Key insight: Summary statistics reduce data to key numerical values, with robust measures (median, MAD, IQR) preferred when outliers are present, while classical measures (mean, std) are more efficient for clean, normally-distributed data.


Exercises

Exercise 1. Generate 200 samples from a gamma distribution with shape 3 and scale 2. Compute the mean, median, standard deviation, and IQR using NumPy and SciPy functions.

Solution to Exercise 1
import numpy as np
from scipy import stats

np.random.seed(42)
data = stats.gamma.rvs(a=3, scale=2, size=200)
print(f"Mean:   {np.mean(data):.4f}")
print(f"Median: {np.median(data):.4f}")
print(f"Std:    {np.std(data, ddof=1):.4f}")
print(f"IQR:    {np.percentile(data, 75) - np.percentile(data, 25):.4f}")

Exercise 2. Use scipy.stats.describe() on an array of 500 standard normal samples. Print all returned fields (nobs, minmax, mean, variance, skewness, kurtosis) and interpret each.

Solution to Exercise 2
import numpy as np
from scipy import stats

np.random.seed(42)
data = np.random.normal(size=500)
result = stats.describe(data)
print(f"nobs:     {result.nobs}")
print(f"minmax:   {result.minmax}")
print(f"mean:     {result.mean:.4f}")
print(f"variance: {result.variance:.4f}")
print(f"skewness: {result.skewness:.4f}")
print(f"kurtosis: {result.kurtosis:.4f}")

Exercise 3. Create two datasets: one from a normal distribution and one from an exponential distribution (both with 300 samples).

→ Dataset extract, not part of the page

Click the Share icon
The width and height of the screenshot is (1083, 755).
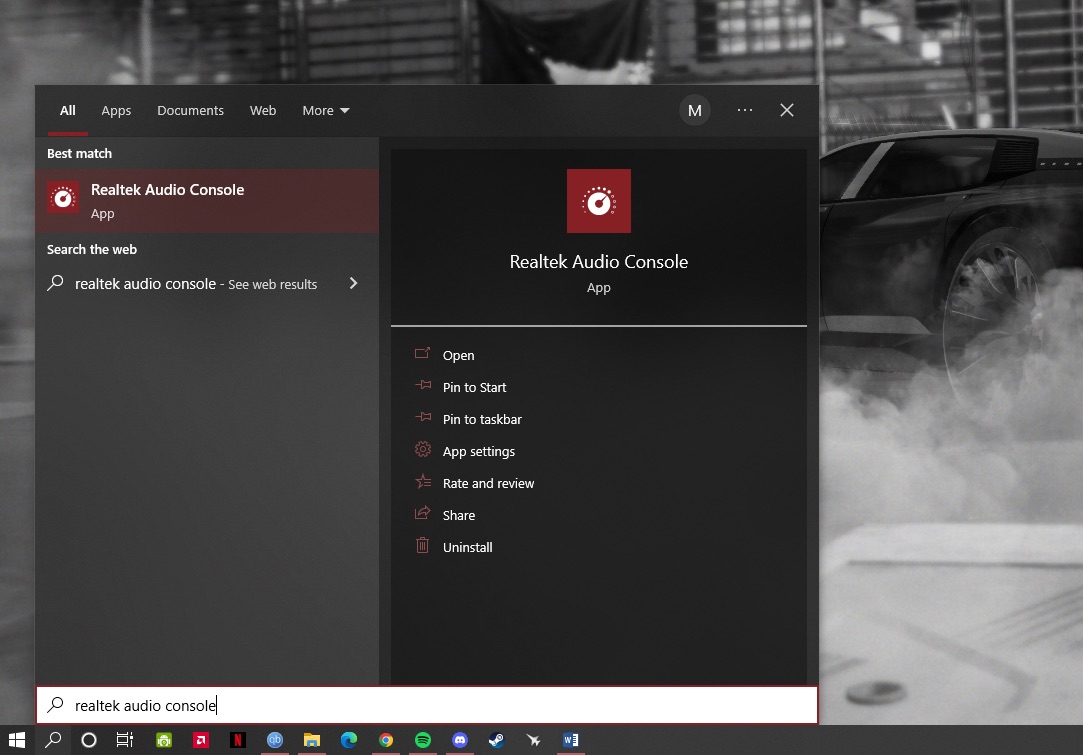point(422,514)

Compare their describe() outputs and identify which statistics reveal the difference in distribution shape.

Solution to Exercise 3
import numpy as np
from scipy import stats

np.random.seed(42)
normal_data = np.random.normal(5, 2, size=300)
exp_data = np.random.exponential(5, size=300)

for name, data in [("Normal", normal_data), ("Exponential", exp_data)]:
    d = stats.describe(data)
    print(f"{name}: skew={d.skewness:.3f}, kurt={d.kurtosis:.3f}")